The full spectrum tuning of fluorescent molecules via a one-pot multicomponent reaction

We report the discovery, tuning, structure-photophysical property relationships (SPPR), and time-dependent DFT (TD-DFT) computations of 400–700+ nm fluorescent pyrido[2′,1′:2,3]imidazo[4,5-c]isoquinolines and substituted imidazo[1,2-a]pyridin-3-amines. The syntheses involve the trimethylsilylcyanide (TMSCN) modified Groebke-Blackburn-Bienaymé (GBB) reaction. [Display omitted] Fluorogenic probes for imaging enable visualization and analysis of difficult-to-reach cells and organelles. However, there are limited efficient examples of tuning these fluorescent molecules to higher wavelengths. This is vital since different tissues are sensitive to varying wavelength emissions. To address this need, we report the discovery, tuning, structure-photophysical property relationships (SPPR), and time-dependent DFT (TD-DFT) computations of 400–700+ nm fluorescent pyrido[2′,1′:2,3]imidazo[4,5-c]isoquinolines and substituted imidazo[1,2-a]pyridin-3-amines.
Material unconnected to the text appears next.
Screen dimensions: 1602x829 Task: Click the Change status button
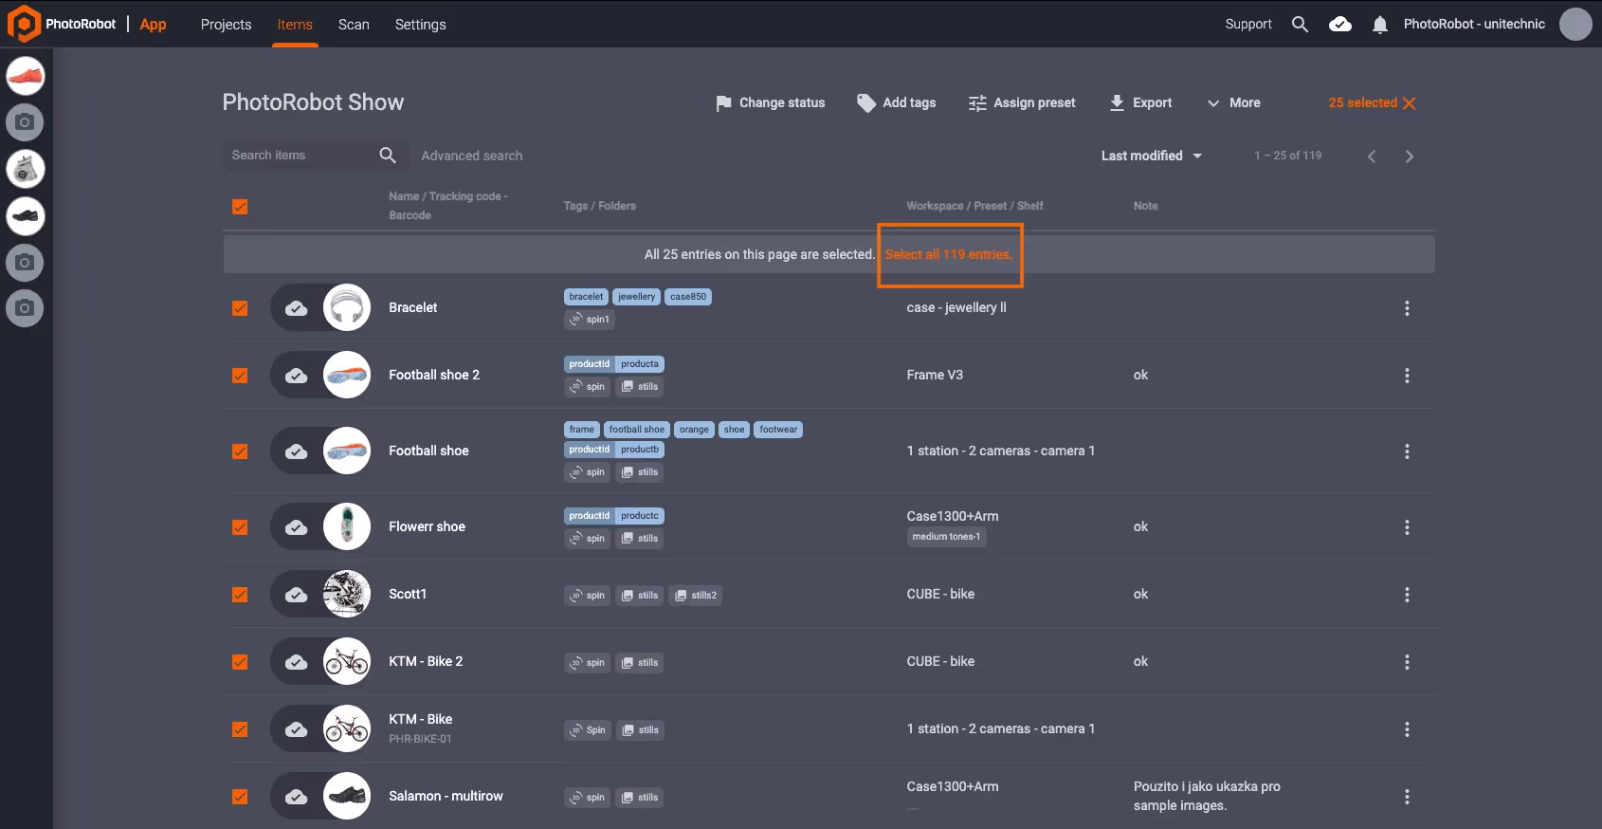tap(770, 102)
The syntheses involve the trimethylsilylcyanide (TMSCN) modified Groebke-Blackburn-Bienaymé (GBB) multicomponent reaction as well as the TMSCN modified GBB combined with subsequent condensation of an aldehyde, and Aza-Friedel-Crafts-Intramolecular Cyclization-Oxidation all in one pot. The SPPR reveals that electron-withdrawing strength in the para-position of the aminopyridine starting material has direct control over the absorption and fluorescence emission wavelengths of these molecules. The TD-DFT computations show the changes in the natural transition orbitals (NTOs) with differing substitutions to the parent molecule that dictate the observed excitations, emissions, and fluorescence intensities. These findings give insights and directions for tuning the fluorescent properties of these motifs for various uses as probes and imaging agents.